### WRITTEN EXERCISE
Copy the listing from the line containing "You are a computer-use" through the line containing "The height and", changing "Instruction" to "Task" and keeping everything else the same. Leave the pictures out.

### ROWS
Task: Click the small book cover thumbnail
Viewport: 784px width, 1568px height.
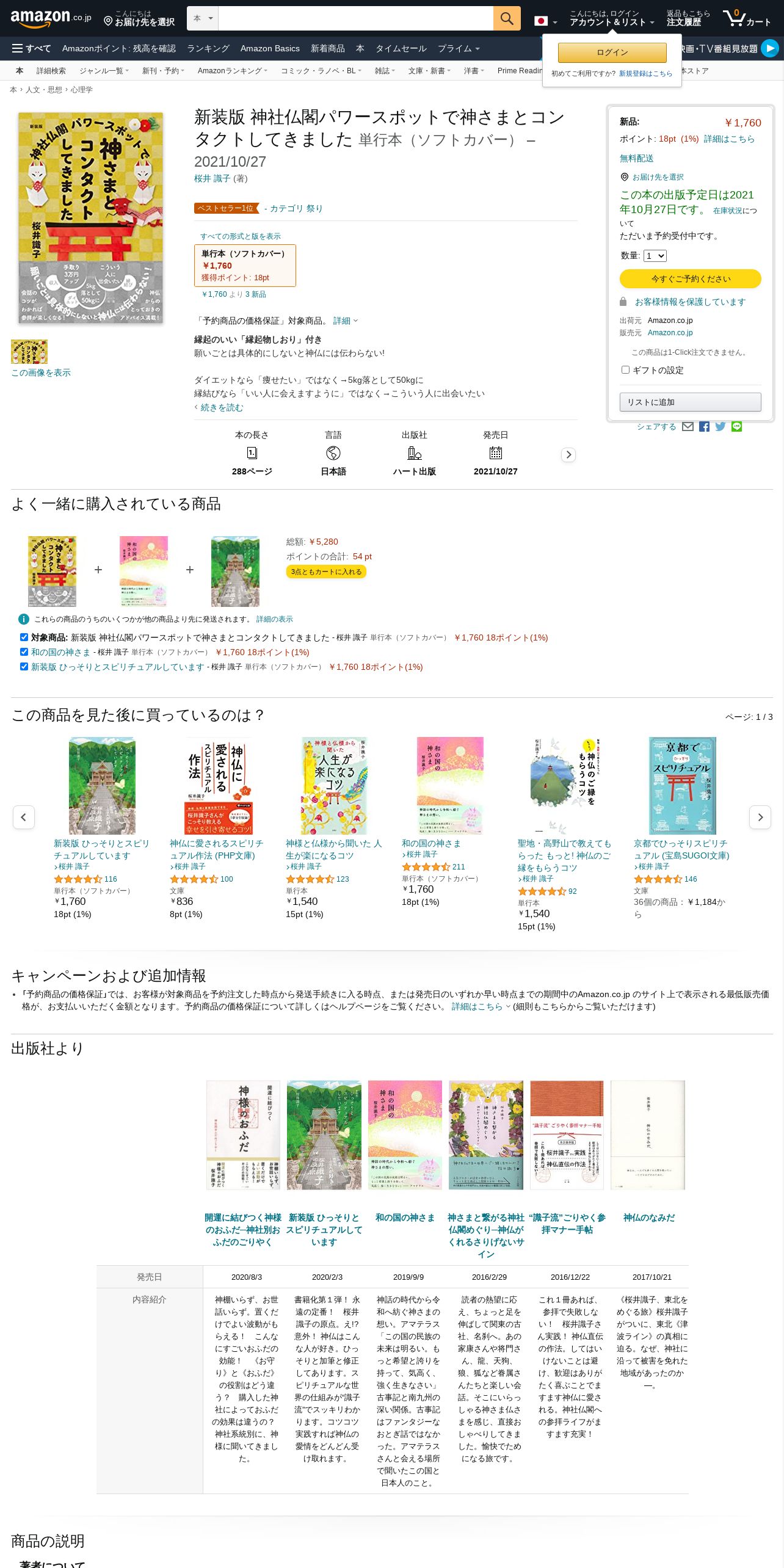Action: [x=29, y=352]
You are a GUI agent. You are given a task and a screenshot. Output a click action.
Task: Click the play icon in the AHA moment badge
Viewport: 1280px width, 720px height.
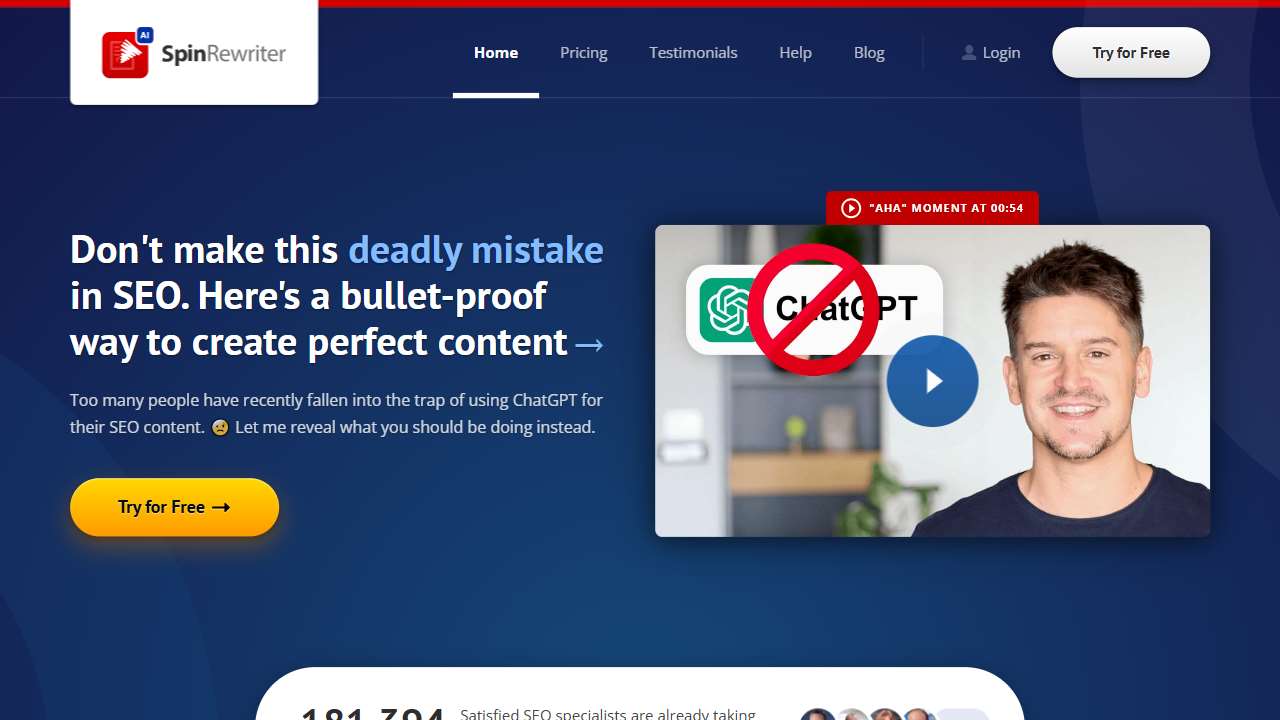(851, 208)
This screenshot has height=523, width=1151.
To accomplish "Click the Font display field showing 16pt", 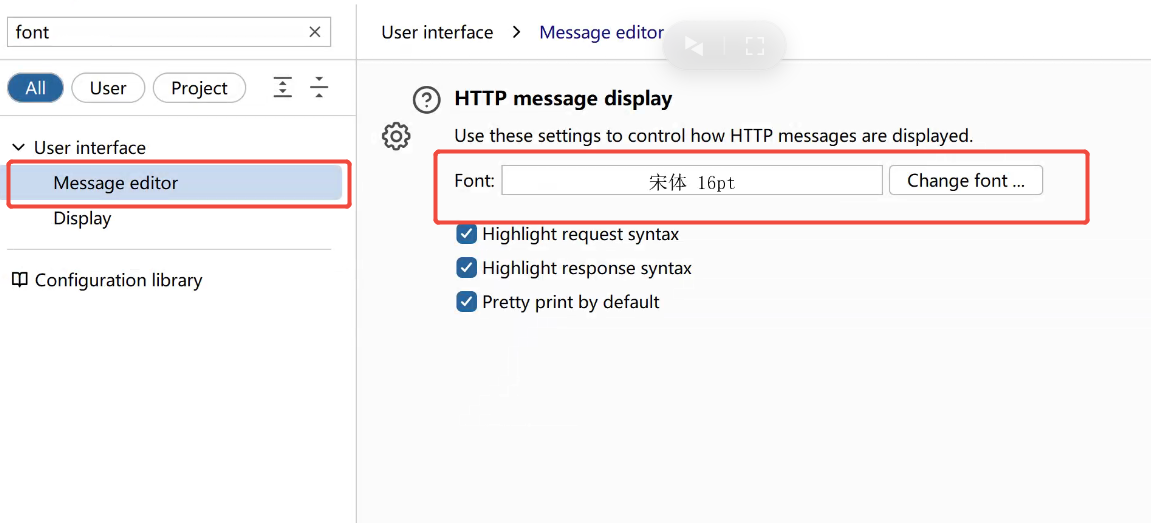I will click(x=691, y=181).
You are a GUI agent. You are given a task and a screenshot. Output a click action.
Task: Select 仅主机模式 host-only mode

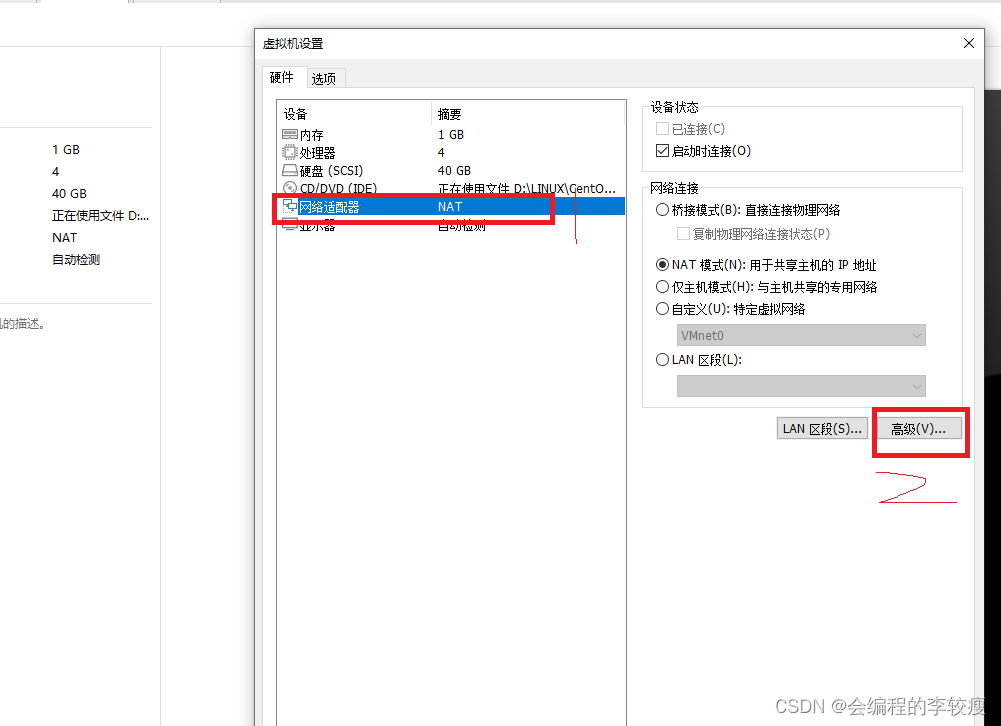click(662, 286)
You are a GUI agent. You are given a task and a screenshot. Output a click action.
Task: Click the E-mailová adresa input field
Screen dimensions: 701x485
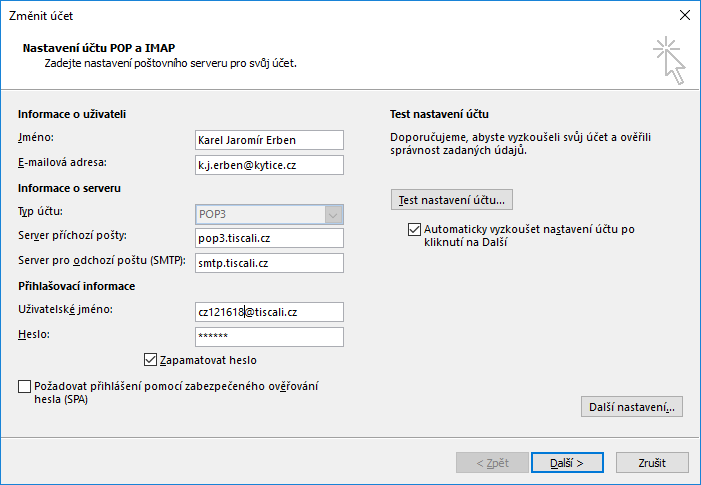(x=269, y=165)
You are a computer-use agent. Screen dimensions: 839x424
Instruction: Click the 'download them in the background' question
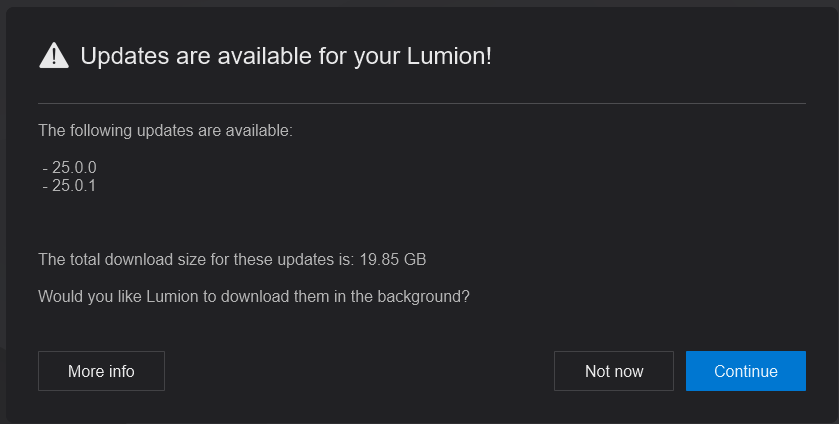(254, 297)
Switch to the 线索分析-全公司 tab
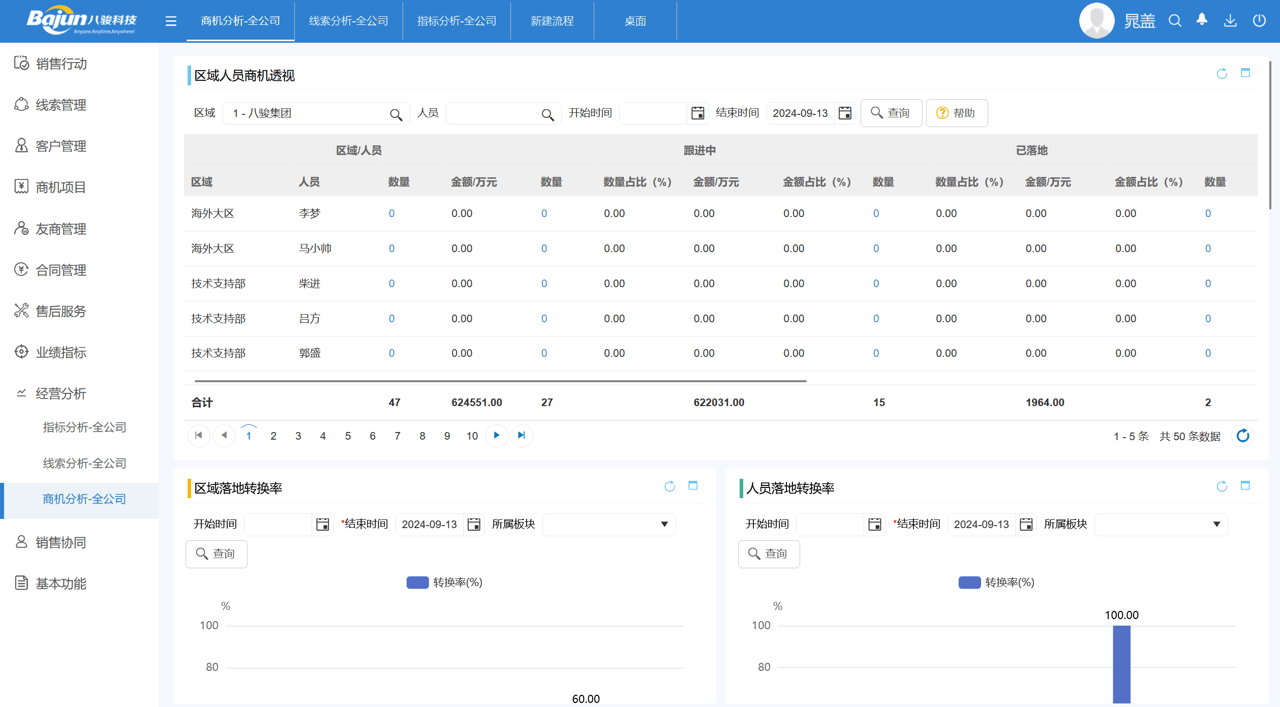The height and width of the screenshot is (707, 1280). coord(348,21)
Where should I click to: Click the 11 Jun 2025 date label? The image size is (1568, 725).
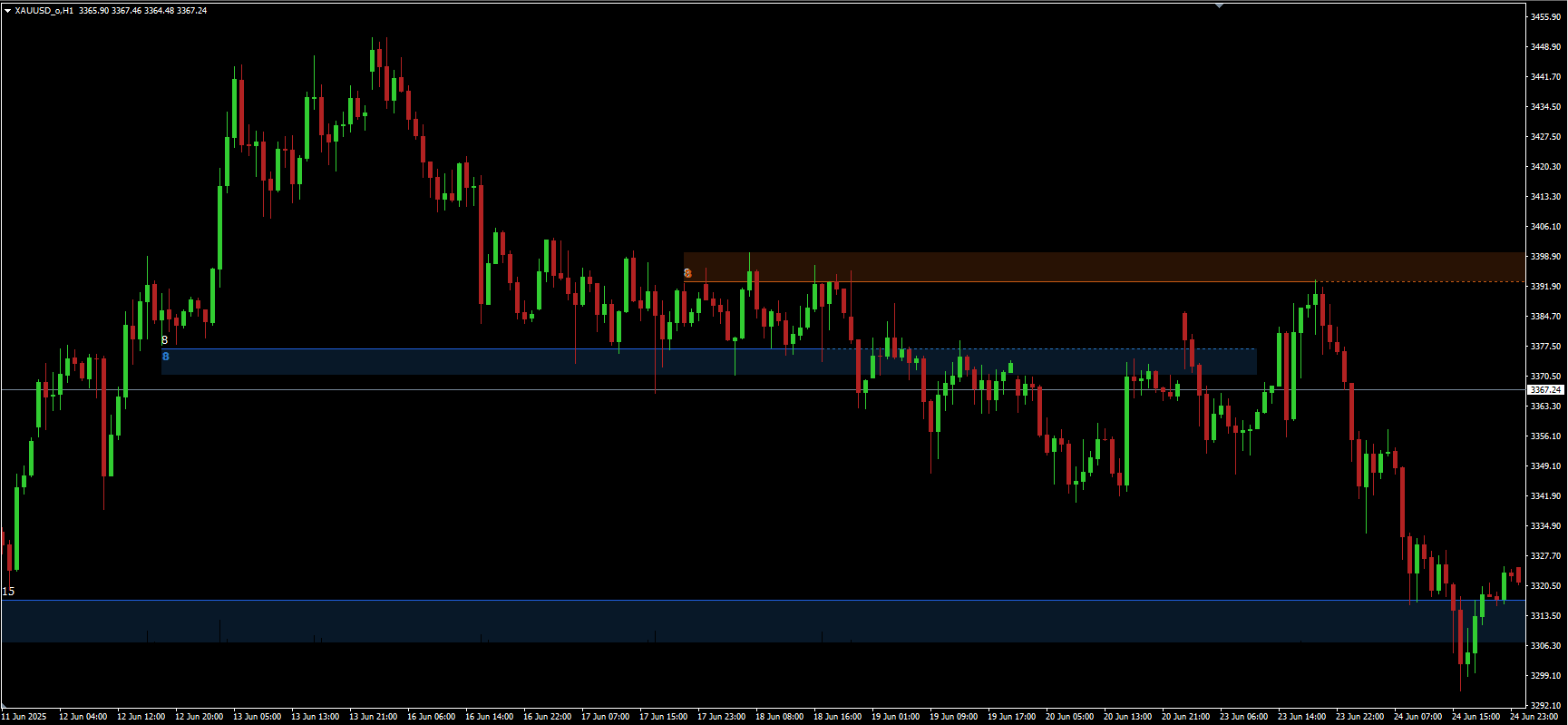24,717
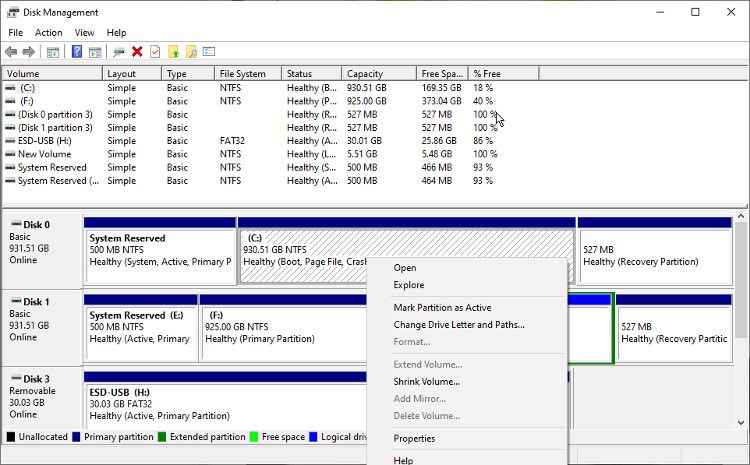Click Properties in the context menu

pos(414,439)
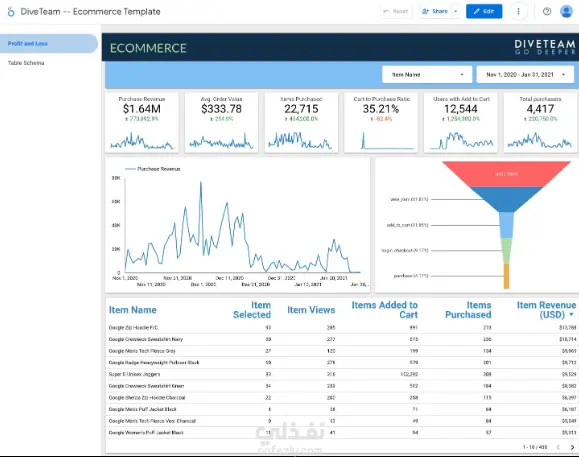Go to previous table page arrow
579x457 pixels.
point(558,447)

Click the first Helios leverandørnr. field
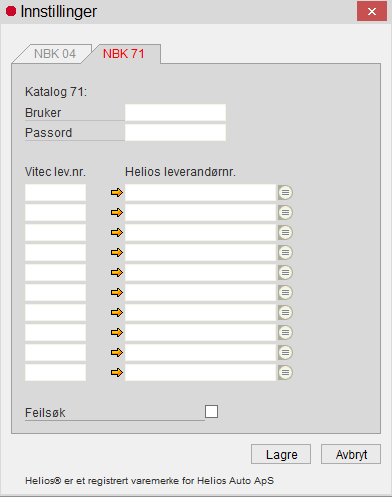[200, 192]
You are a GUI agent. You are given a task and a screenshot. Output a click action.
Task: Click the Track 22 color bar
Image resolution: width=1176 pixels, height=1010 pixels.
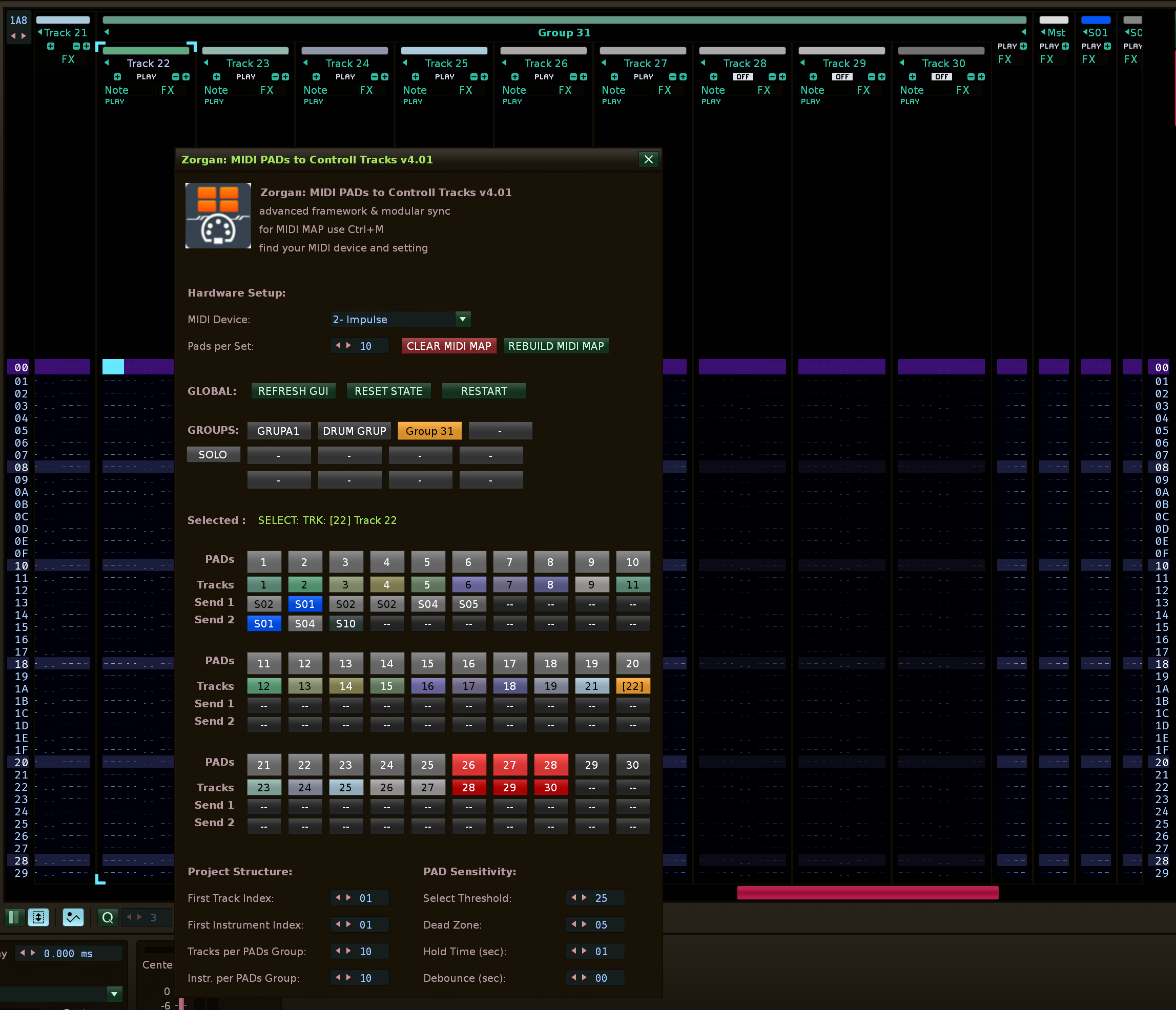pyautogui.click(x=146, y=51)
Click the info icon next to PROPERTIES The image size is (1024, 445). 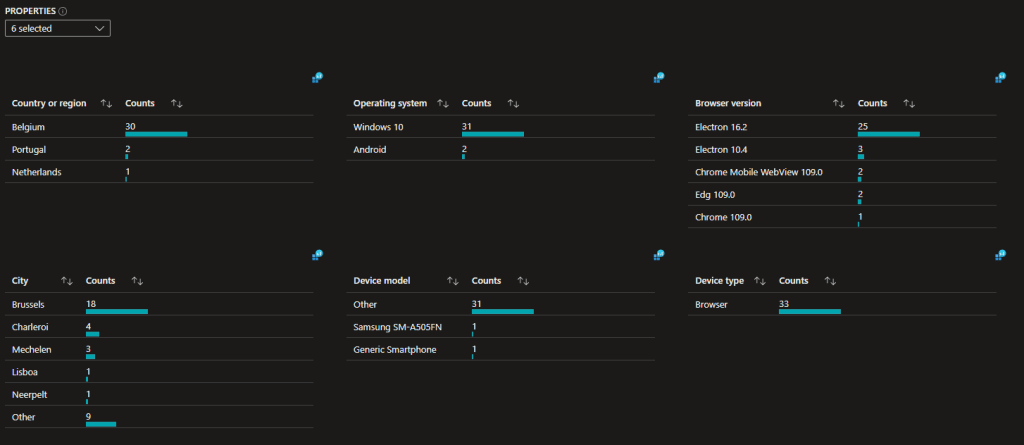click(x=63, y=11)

### REPLY
You are a computer-use agent. Screen dimensions: 839x424
Task: Click the 'download them in the background' question
(254, 297)
Switch to the 线索分析-全公司 tab
The height and width of the screenshot is (707, 1280). coord(348,21)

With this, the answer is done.